# Exercise brief
Restate word for word the entries below, starting at the line with "Task: Switch to the Main fare tab" and ending at the line with "Task: Open the Adressbuch contact icon". Keep both end lines and omit the pictures.

Record excerpts START

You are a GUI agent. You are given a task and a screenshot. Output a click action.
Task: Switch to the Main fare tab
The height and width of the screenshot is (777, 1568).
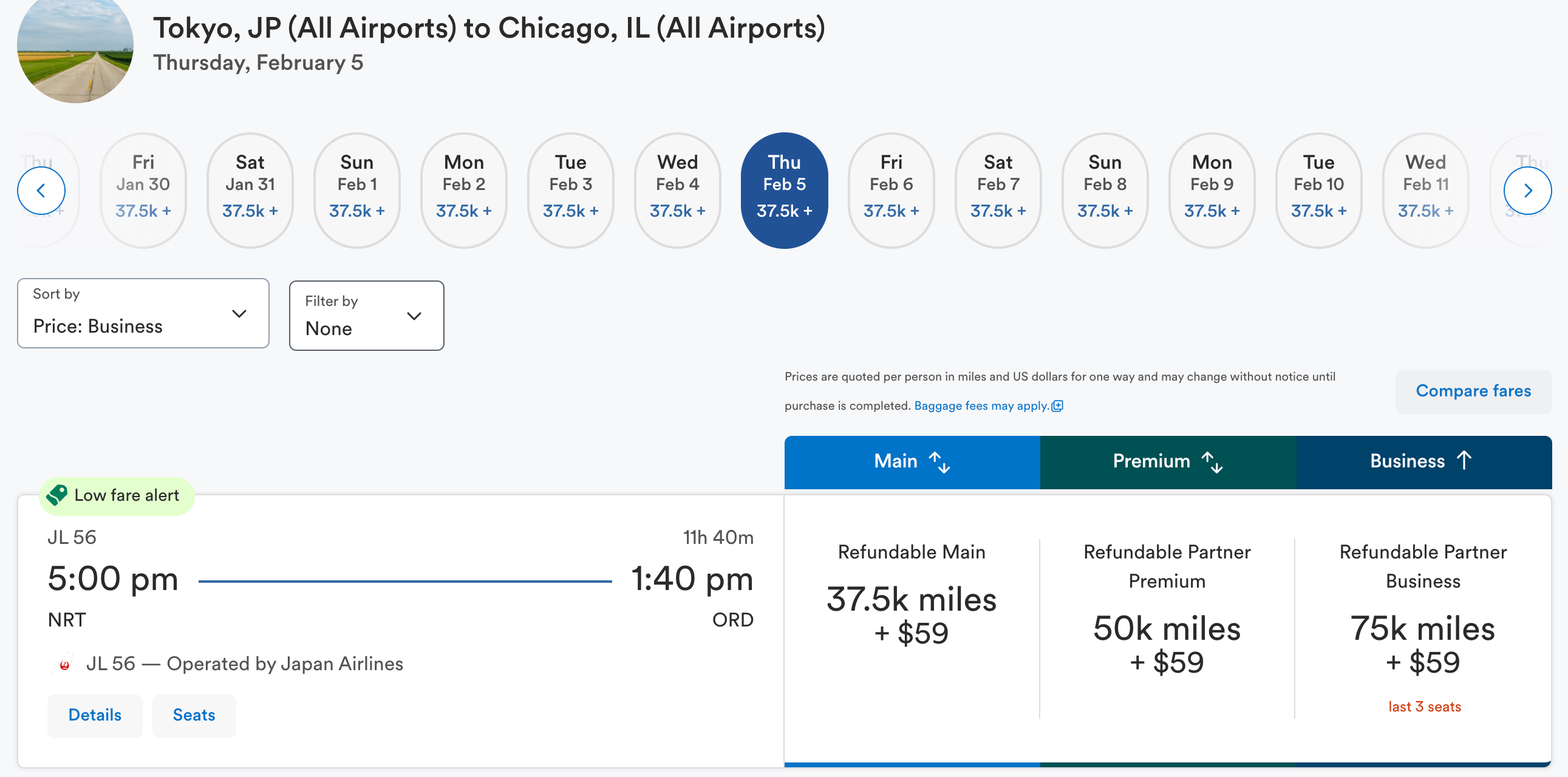coord(895,461)
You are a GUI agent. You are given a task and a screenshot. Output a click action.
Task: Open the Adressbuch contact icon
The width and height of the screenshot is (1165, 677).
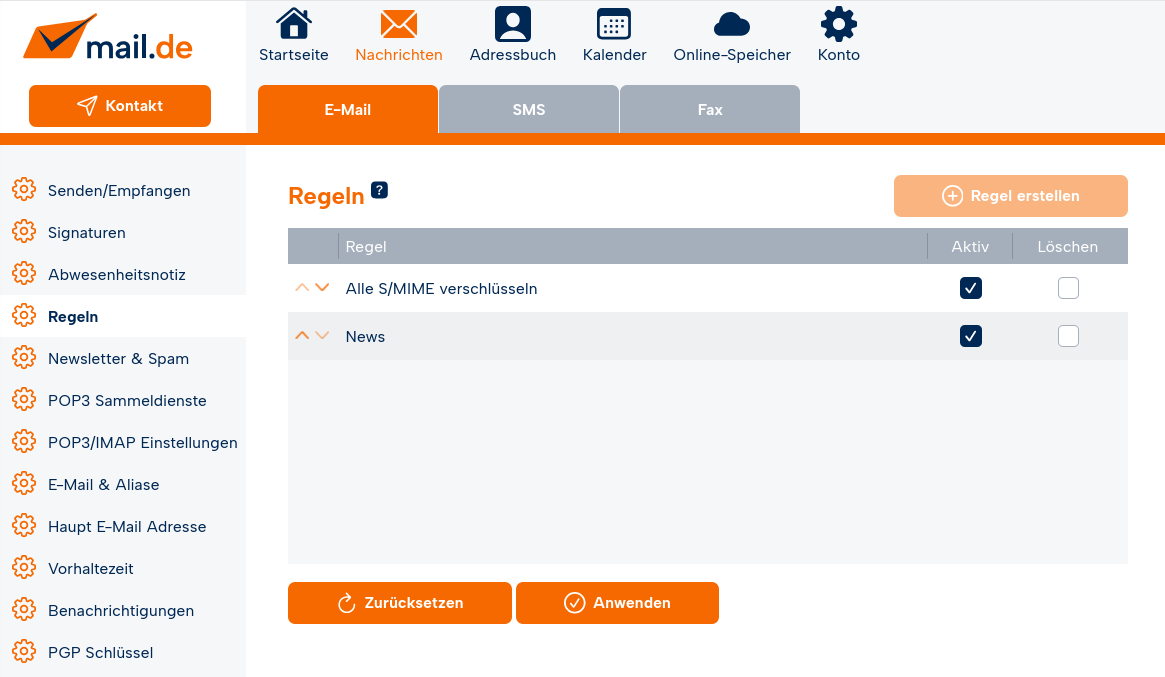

Record excerpts END

# Result of the exercise
Task: Switch to the Main fare tab
The height and width of the screenshot is (777, 1568).
coord(895,461)
You are a GUI agent. You are given a task and a screenshot. Output a click action.
Task: Open the Adressbuch contact icon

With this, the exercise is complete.